* **Assignment**
Among the entries that follow, the required portion opens with the line containing "Task: Switch to the Libraries tab" and closes with the line containing "You are a computer-use agent. 1655x1505". Give that portion again exactly, and nothing else.

* **Records to process**
--------------------
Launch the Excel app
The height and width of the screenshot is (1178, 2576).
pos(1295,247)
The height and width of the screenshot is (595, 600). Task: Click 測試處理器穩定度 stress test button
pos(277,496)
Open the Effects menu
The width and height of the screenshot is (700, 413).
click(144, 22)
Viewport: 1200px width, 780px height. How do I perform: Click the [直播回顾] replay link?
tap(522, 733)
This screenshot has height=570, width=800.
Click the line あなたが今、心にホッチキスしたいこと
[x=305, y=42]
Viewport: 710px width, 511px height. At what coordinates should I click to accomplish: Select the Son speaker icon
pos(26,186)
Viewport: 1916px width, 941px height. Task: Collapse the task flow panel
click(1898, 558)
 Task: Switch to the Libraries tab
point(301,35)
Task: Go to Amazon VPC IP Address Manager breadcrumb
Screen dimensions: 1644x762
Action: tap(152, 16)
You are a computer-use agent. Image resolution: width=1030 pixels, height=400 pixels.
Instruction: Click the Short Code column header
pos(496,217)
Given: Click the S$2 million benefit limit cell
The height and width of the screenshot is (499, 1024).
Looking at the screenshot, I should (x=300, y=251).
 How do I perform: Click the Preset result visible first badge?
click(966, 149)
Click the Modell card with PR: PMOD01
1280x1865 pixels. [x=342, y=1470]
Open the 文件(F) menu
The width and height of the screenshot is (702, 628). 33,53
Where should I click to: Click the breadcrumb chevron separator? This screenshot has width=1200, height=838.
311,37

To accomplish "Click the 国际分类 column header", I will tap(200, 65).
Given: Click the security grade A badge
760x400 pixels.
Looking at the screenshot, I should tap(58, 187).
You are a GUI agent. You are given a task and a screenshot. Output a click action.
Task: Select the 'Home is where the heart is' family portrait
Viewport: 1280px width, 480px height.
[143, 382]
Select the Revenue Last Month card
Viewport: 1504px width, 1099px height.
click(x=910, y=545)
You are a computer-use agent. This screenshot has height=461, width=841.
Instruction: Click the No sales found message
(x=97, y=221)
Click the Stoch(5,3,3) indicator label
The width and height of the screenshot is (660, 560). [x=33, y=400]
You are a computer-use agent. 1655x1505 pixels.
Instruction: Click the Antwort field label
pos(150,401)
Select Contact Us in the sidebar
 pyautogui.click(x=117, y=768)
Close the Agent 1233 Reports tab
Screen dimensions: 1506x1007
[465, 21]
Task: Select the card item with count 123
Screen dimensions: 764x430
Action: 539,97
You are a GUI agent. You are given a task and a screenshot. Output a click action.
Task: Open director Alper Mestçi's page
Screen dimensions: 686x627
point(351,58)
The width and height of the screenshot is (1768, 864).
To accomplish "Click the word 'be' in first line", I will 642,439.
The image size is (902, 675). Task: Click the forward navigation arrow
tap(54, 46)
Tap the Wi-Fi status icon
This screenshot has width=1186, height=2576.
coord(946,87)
--------------------
* **Response to this exercise**
 Task: Switch to the Libraries tab
point(301,35)
Task: Go to Amazon VPC IP Address Manager breadcrumb
Screen dimensions: 1644x762
Action: tap(152, 16)
You are a computer-use agent. Image resolution: width=1030 pixels, height=400 pixels.
Instruction: Click the Short Code column header
pos(496,217)
Given: Click the S$2 million benefit limit cell
The height and width of the screenshot is (499, 1024).
Looking at the screenshot, I should (x=300, y=251).
 How do I perform: Click the Preset result visible first badge?
click(966, 149)
Click the Modell card with PR: PMOD01
1280x1865 pixels. [x=342, y=1470]
Open the 文件(F) menu
The width and height of the screenshot is (702, 628). 33,53
Where should I click to: Click the breadcrumb chevron separator? This screenshot has width=1200, height=838.
311,37

To accomplish "Click the 国际分类 column header", I will tap(200, 65).
Given: Click the security grade A badge
760x400 pixels.
Looking at the screenshot, I should tap(58, 187).
You are a GUI agent. You are given a task and a screenshot. Output a click action.
Task: Select the 'Home is where the heart is' family portrait
Viewport: 1280px width, 480px height.
[143, 382]
Select the Revenue Last Month card
Viewport: 1504px width, 1099px height.
click(x=910, y=545)
You are a computer-use agent. This screenshot has height=461, width=841.
Instruction: Click the No sales found message
(x=97, y=221)
Click the Stoch(5,3,3) indicator label
The width and height of the screenshot is (660, 560). [x=33, y=400]
You are a computer-use agent. 1655x1505 pixels.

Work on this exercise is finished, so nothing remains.